(Required task)
Reproduce each of the following records verbatim, line by line.

(Stored data)
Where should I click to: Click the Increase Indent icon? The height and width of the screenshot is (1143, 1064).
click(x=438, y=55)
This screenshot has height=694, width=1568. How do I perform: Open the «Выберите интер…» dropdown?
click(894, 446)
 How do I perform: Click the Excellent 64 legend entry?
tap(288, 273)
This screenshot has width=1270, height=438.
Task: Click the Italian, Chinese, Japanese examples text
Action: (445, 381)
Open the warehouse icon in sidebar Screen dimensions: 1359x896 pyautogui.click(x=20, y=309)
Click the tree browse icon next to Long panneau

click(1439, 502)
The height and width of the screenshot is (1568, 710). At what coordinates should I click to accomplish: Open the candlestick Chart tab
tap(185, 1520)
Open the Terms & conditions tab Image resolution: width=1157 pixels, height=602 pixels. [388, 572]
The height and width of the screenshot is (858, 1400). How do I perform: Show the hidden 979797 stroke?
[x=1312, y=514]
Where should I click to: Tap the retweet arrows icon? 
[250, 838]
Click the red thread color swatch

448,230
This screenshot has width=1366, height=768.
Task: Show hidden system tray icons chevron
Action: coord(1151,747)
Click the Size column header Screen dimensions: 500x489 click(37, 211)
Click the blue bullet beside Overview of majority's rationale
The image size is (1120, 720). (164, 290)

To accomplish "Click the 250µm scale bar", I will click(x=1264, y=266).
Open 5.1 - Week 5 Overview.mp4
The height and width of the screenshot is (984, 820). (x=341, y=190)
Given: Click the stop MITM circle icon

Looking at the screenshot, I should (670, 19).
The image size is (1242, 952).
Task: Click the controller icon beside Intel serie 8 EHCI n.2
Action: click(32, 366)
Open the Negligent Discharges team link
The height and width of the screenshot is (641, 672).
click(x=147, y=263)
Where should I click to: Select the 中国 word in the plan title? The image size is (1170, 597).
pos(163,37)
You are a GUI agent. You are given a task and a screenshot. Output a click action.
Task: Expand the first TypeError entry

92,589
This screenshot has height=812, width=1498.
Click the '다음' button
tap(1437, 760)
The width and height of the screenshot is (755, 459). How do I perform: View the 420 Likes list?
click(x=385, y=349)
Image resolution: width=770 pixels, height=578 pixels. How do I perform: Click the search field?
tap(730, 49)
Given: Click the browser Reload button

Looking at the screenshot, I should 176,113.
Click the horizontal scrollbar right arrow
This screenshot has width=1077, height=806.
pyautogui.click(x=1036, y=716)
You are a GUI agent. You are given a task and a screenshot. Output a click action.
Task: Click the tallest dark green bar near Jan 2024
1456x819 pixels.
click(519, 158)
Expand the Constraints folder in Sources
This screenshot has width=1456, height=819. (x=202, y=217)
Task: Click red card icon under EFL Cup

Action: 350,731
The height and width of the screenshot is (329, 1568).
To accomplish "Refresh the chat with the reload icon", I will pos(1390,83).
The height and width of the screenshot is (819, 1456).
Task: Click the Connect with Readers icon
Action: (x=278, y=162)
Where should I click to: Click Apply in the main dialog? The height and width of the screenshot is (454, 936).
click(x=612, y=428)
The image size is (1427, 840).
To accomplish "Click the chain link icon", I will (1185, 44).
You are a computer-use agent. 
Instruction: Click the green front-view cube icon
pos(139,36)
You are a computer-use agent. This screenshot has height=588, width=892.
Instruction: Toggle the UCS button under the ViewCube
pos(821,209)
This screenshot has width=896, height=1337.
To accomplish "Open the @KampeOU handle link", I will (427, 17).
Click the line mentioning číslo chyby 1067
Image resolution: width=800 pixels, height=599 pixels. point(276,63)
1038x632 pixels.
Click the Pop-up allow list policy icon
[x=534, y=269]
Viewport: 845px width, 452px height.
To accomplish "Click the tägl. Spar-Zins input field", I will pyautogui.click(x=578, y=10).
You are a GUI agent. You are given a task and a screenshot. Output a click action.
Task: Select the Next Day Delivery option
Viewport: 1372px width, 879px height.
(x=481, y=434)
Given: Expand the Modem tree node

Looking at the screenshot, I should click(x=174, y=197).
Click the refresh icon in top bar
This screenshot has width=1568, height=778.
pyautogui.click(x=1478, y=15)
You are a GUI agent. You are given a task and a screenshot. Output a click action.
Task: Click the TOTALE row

(Written response)
Where should I click to: Click the Increase Indent icon? The height and width of the screenshot is (1143, 1064).
click(x=438, y=55)
This screenshot has height=694, width=1568. How do I perform: Open the «Выберите интер…» dropdown?
click(894, 446)
 How do I perform: Click the Excellent 64 legend entry?
tap(288, 273)
This screenshot has width=1270, height=438.
Task: Click the Italian, Chinese, Japanese examples text
Action: (445, 381)
Open the warehouse icon in sidebar Screen dimensions: 1359x896 pyautogui.click(x=20, y=309)
Click the tree browse icon next to Long panneau

click(1439, 502)
The height and width of the screenshot is (1568, 710). At what coordinates should I click to accomplish: Open the candlestick Chart tab
tap(185, 1520)
Open the Terms & conditions tab Image resolution: width=1157 pixels, height=602 pixels. [388, 572]
The height and width of the screenshot is (858, 1400). How do I perform: Show the hidden 979797 stroke?
[x=1312, y=514]
Where should I click to: Tap the retweet arrows icon? 
[250, 838]
Click the red thread color swatch

448,230
This screenshot has width=1366, height=768.
Task: Show hidden system tray icons chevron
Action: coord(1151,747)
Click the Size column header Screen dimensions: 500x489 click(37, 211)
Click the blue bullet beside Overview of majority's rationale
The image size is (1120, 720). (164, 290)

To accomplish "Click the 250µm scale bar", I will click(x=1264, y=266).
Open 5.1 - Week 5 Overview.mp4
The height and width of the screenshot is (984, 820). (x=341, y=190)
Given: Click the stop MITM circle icon

Looking at the screenshot, I should (670, 19).
The image size is (1242, 952).
Task: Click the controller icon beside Intel serie 8 EHCI n.2
Action: click(32, 366)
Open the Negligent Discharges team link
The height and width of the screenshot is (641, 672).
click(x=147, y=263)
Where should I click to: Select the 中国 word in the plan title? The image size is (1170, 597).
pos(163,37)
You are a GUI agent. You are given a task and a screenshot. Output a click action.
Task: Expand the first TypeError entry

92,589
This screenshot has height=812, width=1498.
Click the '다음' button
tap(1437, 760)
The width and height of the screenshot is (755, 459). How do I perform: View the 420 Likes list?
click(x=385, y=349)
Image resolution: width=770 pixels, height=578 pixels. How do I perform: Click the search field?
tap(730, 49)
Given: Click the browser Reload button

Looking at the screenshot, I should 176,113.
Click the horizontal scrollbar right arrow
This screenshot has width=1077, height=806.
pyautogui.click(x=1036, y=716)
You are a GUI agent. You are given a task and a screenshot. Output a click action.
Task: Click the tallest dark green bar near Jan 2024
1456x819 pixels.
click(519, 158)
Expand the Constraints folder in Sources
This screenshot has width=1456, height=819. (x=202, y=217)
Task: Click red card icon under EFL Cup

Action: 350,731
The height and width of the screenshot is (329, 1568).
To accomplish "Refresh the chat with the reload icon", I will pos(1390,83).
The height and width of the screenshot is (819, 1456).
Task: Click the Connect with Readers icon
Action: (x=278, y=162)
Where should I click to: Click Apply in the main dialog? The height and width of the screenshot is (454, 936).
click(x=612, y=428)
The image size is (1427, 840).
To accomplish "Click the chain link icon", I will (1185, 44).
You are a computer-use agent. 
Instruction: Click the green front-view cube icon
pos(139,36)
You are a computer-use agent. This screenshot has height=588, width=892.
Instruction: Toggle the UCS button under the ViewCube
pos(821,209)
This screenshot has width=896, height=1337.
To accomplish "Open the @KampeOU handle link", I will (427, 17).
Click the line mentioning číslo chyby 1067
Image resolution: width=800 pixels, height=599 pixels. point(276,63)
1038x632 pixels.
Click the Pop-up allow list policy icon
[x=534, y=269]
Viewport: 845px width, 452px height.
To accomplish "Click the tägl. Spar-Zins input field", I will pyautogui.click(x=578, y=10).
You are a GUI agent. You are given a task and a screenshot. Output a click action.
Task: Select the Next Day Delivery option
Viewport: 1372px width, 879px height.
(x=481, y=434)
Given: Expand the Modem tree node

Looking at the screenshot, I should click(x=174, y=197).
Click the refresh icon in top bar
This screenshot has width=1568, height=778.
pyautogui.click(x=1478, y=15)
You are a GUI agent. You are given a task and a screenshot. Output a click action.
Task: Click the TOTALE row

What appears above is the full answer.